Bir başka konuşmasında da;

"Ben de hocam gibi Şâfiîyim!" demişti.

İsmail Saib Sencer Hoca'da okumuş.

Sarıklı, cübbeli derya gibi bir zât-ı muhterem. İlim âleminde tanınmış bir kimse. Bilgisi çok genişmiş. Bir konu sorulduğu zaman dermiş ki;

"Evladım git içeriye, kitap deposuna, üçüncü raftan, sağdan yedinci şu renkteki kitabı al, gel." diye, "Şu sayfayı aç, orada yazıyor bu." diye söylermiş.

Ondan ders okumak istemiş de bu Ritter, o da galiba "Ben gayrimüslime ders vermem." demiş. Oscar Rescher ve Helmut Ritter -iki Alman- İsmail Saib Hoca'dan illa ders okumak istiyorlar. Tabii o da müslüman olmayana ders vermez, diye biliniyor. Onun üzerine Oscar Rescher, Osman adını almış, müslüman olmuş; bizim Edebiyat Fakültesi İslâm Araştırmaları Bölümü'ndeydi. Fuat Sezgin Bey'in bölümü yanındaydı. Oscar, Osman olmuştu. Kendisini tanıdık, görüştük, bazı derslere katılırdı, gelirdi. Bazen de biz İslâm Araştırmaları Kütüphanesi'ne gittiğimiz zaman orada karşılaşır, görüşürdük. Arap edebiyatını çok iyi bilen bir kimseydi.

Helmut Ritter de oradan İsmail Saib Hoca Şâfiî olduğu için bize derste bir kere öyle söyledi. Ben de hop diye neredeyse yerimden hoplayacaktım, "Ben de hocam gibi Şâfiîyim." deyince. Çünkü Helmut Ritter müslüman olduğunu ilan etmiş bir kimse değildi ama "Hocam gibi Şâfiîyim." deyince hoşuma gitmişti.

O Helmut Ritter, büyük oryantalist, diyordu ki;

"Siz kendi kıymetlerinizi bilmiyorsunuz. Değerli şahsiyetlerinizi tanımıyorsunuz. Öyle büyük şahsiyetler yetiştirmişsiniz ki onlar Avrupa'da olsa biz onları baş tâcı ederdik. Onlardan birisi de bu Mehmed Zihni Efendi'dir."
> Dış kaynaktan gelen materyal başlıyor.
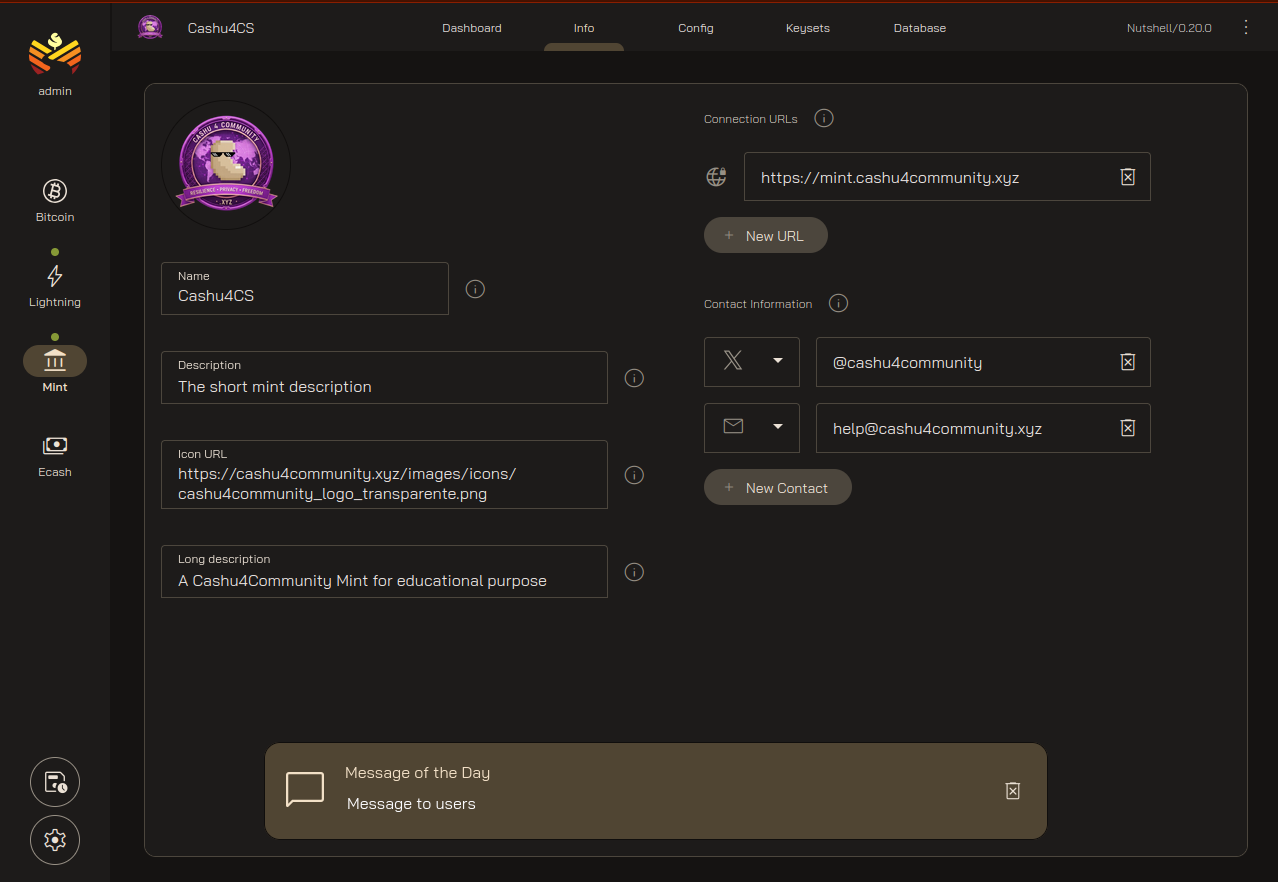Click the settings gear icon
Viewport: 1278px width, 882px height.
point(55,840)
Mehmed Zihni Efendi, Nîmet-i İslâm kitabını yazan, daha ziyade o kitabıyla tanıdığınız kimse. Ama çok çalışkan, çok geniş bilgisi olan, edebiyata çok âşina, Sahîh-i Müslim'i şerh etmiş, fıkıhta bir tek, yegâne isimlerden birisi. Gerçekten çok müstakim bir zihni var, çok temiz bir lisanı var. Nîmet-i İslâm kitabında her cümlesi kanun gibidir.
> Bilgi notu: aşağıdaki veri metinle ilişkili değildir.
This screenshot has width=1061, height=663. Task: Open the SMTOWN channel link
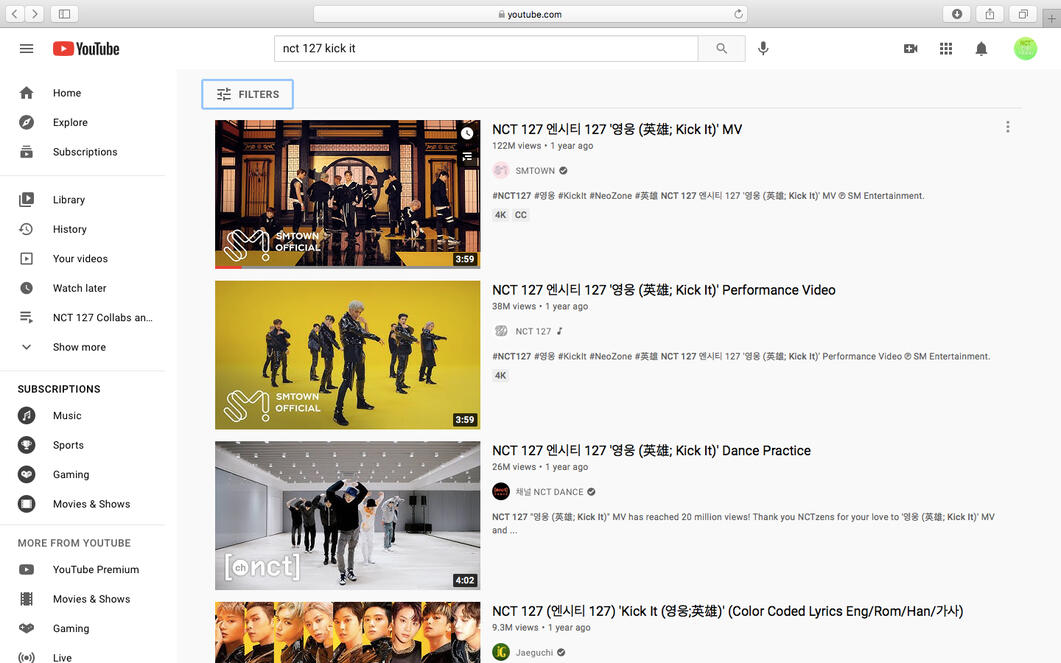tap(535, 171)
Helmut Ritter "Ben bu şahsa hayranım." derdi.

Hakikaten de bu bizim Nîmet-i İslâm sahibi Hocaefendi'ye Avrupa'dan -İsveç Bilimler Akademisi'nden galiba- madalya gönderilmiş.
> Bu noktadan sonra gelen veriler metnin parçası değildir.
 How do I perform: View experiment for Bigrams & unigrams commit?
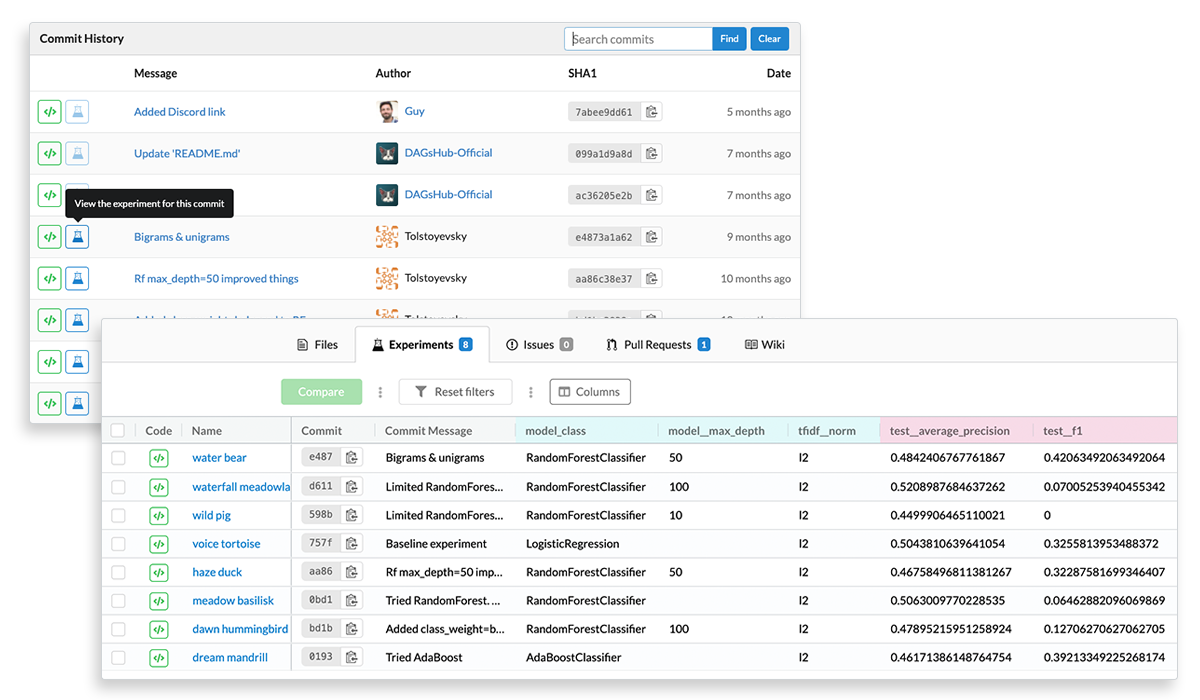(77, 237)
Abdulehad Davud da bizim aramıza katılmış meşhurlardan böyle büyük bir şahsiyet. Bir kere profesör, tabii o paye kolay kazanılmıyor. Profesör olmuş. Sonra o kadar lisan biliyor, bu lisanları bilmek kolay bir şey değil. Sonra birkaç doktora yapmış, bu da kolay bir şey değil. Sonra İngiltere'de bulunmuş, Vatikan'da bulunmuş, Katolikliği incelemiş, diğer hıristiyan mezheplerini incelemiş. Ve eski kitapları kullanabilecek bütün malzemeye sahip, yani Hıristiyanlığı incelemek için gerekli bütün lisanlara sahip bir kimse. O diyor ki;

"Hz. İsa aleyhisselam'ın hayatı boyunca anlattığı bizim peygamberimizdi. Bizim peygamberimizi müjdelemekti. Bizim peygamberimizin geleceğini ümmetine bildirmekti. En bariz faaliyetlerinden birisi bu. Nitekim İncil, -kelime Arapça'ya geçerken- evangelios kelimesinden İncil haline gelmiş. Evangelios, müjde demektir."

Neyin müjdesi?

Gelecek olan o âhir zaman peygamberinin müjdesi. Yani Hz. İsa bunu müjdelemiştir.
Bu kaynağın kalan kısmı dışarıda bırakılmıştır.